(TASK DESCRIPTION): Copy each of the following entries word for word, keeping every line as it appears.

* * * * *

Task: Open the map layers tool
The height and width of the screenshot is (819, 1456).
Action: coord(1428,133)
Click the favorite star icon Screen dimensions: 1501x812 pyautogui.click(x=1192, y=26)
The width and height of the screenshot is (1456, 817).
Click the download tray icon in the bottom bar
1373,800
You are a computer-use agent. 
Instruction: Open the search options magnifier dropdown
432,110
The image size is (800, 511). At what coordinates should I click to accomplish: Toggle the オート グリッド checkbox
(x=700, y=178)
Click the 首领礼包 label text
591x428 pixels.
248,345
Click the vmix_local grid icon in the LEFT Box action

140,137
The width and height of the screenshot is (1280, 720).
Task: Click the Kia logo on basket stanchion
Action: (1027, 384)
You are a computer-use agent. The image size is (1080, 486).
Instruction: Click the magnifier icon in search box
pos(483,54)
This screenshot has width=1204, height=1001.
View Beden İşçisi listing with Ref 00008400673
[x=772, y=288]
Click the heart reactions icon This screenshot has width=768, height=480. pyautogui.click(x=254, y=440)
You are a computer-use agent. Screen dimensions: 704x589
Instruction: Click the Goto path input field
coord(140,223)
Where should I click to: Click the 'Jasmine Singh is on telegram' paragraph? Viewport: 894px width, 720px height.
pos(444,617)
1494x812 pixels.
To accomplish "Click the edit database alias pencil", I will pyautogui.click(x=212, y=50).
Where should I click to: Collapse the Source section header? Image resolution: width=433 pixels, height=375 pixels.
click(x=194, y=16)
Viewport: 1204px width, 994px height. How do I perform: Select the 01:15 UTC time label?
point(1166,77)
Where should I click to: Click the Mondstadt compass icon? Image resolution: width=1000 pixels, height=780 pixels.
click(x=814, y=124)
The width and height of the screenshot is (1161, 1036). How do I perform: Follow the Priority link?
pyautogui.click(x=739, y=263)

* * * * *

(PROBLEM SOLUTION):
Task: Open the map layers tool
The height and width of the screenshot is (819, 1456).
Action: coord(1428,133)
Click the favorite star icon Screen dimensions: 1501x812 pyautogui.click(x=1192, y=26)
The width and height of the screenshot is (1456, 817).
Click the download tray icon in the bottom bar
1373,800
You are a computer-use agent. 
Instruction: Open the search options magnifier dropdown
432,110
The image size is (800, 511). At what coordinates should I click to accomplish: Toggle the オート グリッド checkbox
(x=700, y=178)
Click the 首领礼包 label text
591x428 pixels.
248,345
Click the vmix_local grid icon in the LEFT Box action

140,137
The width and height of the screenshot is (1280, 720).
Task: Click the Kia logo on basket stanchion
Action: (1027, 384)
You are a computer-use agent. The image size is (1080, 486).
Instruction: Click the magnifier icon in search box
pos(483,54)
This screenshot has width=1204, height=1001.
View Beden İşçisi listing with Ref 00008400673
[x=772, y=288]
Click the heart reactions icon This screenshot has width=768, height=480. pyautogui.click(x=254, y=440)
You are a computer-use agent. Screen dimensions: 704x589
Instruction: Click the Goto path input field
coord(140,223)
Where should I click to: Click the 'Jasmine Singh is on telegram' paragraph? Viewport: 894px width, 720px height.
pos(444,617)
1494x812 pixels.
To accomplish "Click the edit database alias pencil", I will pyautogui.click(x=212, y=50).
Where should I click to: Collapse the Source section header? Image resolution: width=433 pixels, height=375 pixels.
click(x=194, y=16)
Viewport: 1204px width, 994px height. How do I perform: Select the 01:15 UTC time label?
point(1166,77)
Where should I click to: Click the Mondstadt compass icon? Image resolution: width=1000 pixels, height=780 pixels.
click(x=814, y=124)
The width and height of the screenshot is (1161, 1036). How do I perform: Follow the Priority link?
pyautogui.click(x=739, y=263)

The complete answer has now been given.